Retailers like American Eagle, Abercrombie & Fitch, American Apparel and Aeropostale were hit hard in recent years by increased competition from fast-fashion brands like Forever 21 and H&M, which provided trendy pieces at low prices. Abercrombie has seen some success in backing away from its highly sexualized, label-heavy promotional plan of past, but has confused customers with its new marketing campaign, which may be too ambitious in trying to reach an older, post-college consumer, and the company is contemplating store closures. While Aeropostale has been rescued out of bankruptcy by its mall landlords, American Apparel has filed for Chapter 11 for the second time in a little over a year.
By contrast, American Eagle — despite this fairly weak showing — is protecting its margins and holding its own in a tough market, according to Neil Saunders, CEO of retail research agency and consulting firm Conlumino.
“Overall, we remain positive about AEO,” he said in a note emailed to Retail Dive. “Out of all the teen retailers it is best positioned to drive growth. However, in a turbulent market it is unrealistic to expect that the course it has set will all be plain sailing. In the current environment, there are likely to be some downs along with the ups.”
American Eagle CEO Jay Schottenstein sought similar acknowledgment in his statement released Wednesday, and noted that the retailer’s holiday season was off to a good start: “I’m pleased that we continued to deliver strong results in a tough retail climate, with the third quarter reaching record sales and marking the ninth consecutive quarter of profit improvement,” he said.

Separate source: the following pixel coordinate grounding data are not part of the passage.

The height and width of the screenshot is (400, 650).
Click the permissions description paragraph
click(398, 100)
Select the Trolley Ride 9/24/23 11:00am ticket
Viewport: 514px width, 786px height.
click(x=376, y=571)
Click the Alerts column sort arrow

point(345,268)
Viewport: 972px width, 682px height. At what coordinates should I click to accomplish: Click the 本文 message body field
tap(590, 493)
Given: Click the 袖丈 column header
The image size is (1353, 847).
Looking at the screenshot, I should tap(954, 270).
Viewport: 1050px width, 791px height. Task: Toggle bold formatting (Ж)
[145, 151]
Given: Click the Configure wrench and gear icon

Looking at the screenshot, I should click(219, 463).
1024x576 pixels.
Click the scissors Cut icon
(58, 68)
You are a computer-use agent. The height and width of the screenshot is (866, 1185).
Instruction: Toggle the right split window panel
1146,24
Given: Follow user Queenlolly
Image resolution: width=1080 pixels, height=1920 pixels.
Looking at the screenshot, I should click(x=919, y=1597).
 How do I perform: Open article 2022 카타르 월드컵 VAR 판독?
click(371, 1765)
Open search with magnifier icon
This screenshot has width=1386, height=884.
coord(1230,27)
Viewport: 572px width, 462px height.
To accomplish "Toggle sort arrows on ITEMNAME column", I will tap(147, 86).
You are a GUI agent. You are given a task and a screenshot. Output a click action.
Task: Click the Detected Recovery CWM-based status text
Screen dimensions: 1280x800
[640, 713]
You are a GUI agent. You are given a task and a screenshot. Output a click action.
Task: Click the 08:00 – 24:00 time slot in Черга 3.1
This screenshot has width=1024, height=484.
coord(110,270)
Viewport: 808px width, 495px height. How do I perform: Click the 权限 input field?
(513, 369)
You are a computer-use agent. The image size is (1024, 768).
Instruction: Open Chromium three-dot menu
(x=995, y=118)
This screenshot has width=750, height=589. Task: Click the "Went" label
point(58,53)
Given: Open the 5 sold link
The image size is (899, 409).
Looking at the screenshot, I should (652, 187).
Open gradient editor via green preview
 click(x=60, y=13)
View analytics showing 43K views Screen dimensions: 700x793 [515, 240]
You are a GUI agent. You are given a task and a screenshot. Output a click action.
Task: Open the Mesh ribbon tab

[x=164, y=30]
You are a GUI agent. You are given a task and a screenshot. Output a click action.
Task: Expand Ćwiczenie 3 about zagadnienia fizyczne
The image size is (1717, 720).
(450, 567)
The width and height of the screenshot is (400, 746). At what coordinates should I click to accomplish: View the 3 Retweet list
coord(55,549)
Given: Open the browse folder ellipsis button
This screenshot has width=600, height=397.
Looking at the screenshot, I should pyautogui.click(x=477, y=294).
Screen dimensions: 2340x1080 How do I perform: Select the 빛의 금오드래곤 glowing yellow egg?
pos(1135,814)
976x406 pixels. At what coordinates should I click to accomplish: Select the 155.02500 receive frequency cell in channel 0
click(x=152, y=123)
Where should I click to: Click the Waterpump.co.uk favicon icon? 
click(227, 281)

Though Wall Street Wednesday morning perceived the retailer’s report as a sign of weakness, Saunders called the report a “solid set of results,” noting “[T]here are two mitigating factors behind the weaker growth. The first of these is the more sluggish demand for clothing over the third quarter, which seems to have affected many retailers — including many in the teen apparel space. The second is the very tough comparatives from the prior year, when same store sales across the group rose by 9%.”
Still, American Eagle’s weakness at established stores demonstrates that it has more work to do in appealing to its core customer base, an effort made all the more difficult considering signs of continued soft apparel sales and a tough overall retail environment, Saunders said.
“[I]t … puts the brand in dangerously soft territory and suggests that same store sales could turn negative next quarter,” Saunders warned. “In the context of the various range and marketing improvements this is a disappointing outcome that underscores both the fact that American Eagle has more work to do in connecting with customers, and the challenges of a tough apparel market … While the worst-case forecast of flat comparable sales is most certainly a conservative estimate, it nonetheless signals that the business is now entering tougher times and that growth will be more difficult to come by.”
Saunders hailed Aerie’s performance, and said the unit has even more potential. “This forms a smaller part of the business and is still a relatively immature concept. However, both things mean that Aerie has a lot of runway for further growth, despite its recent run of stellar performances. We expect the momentum within this part of the business to continue into the final quarter and beyond.”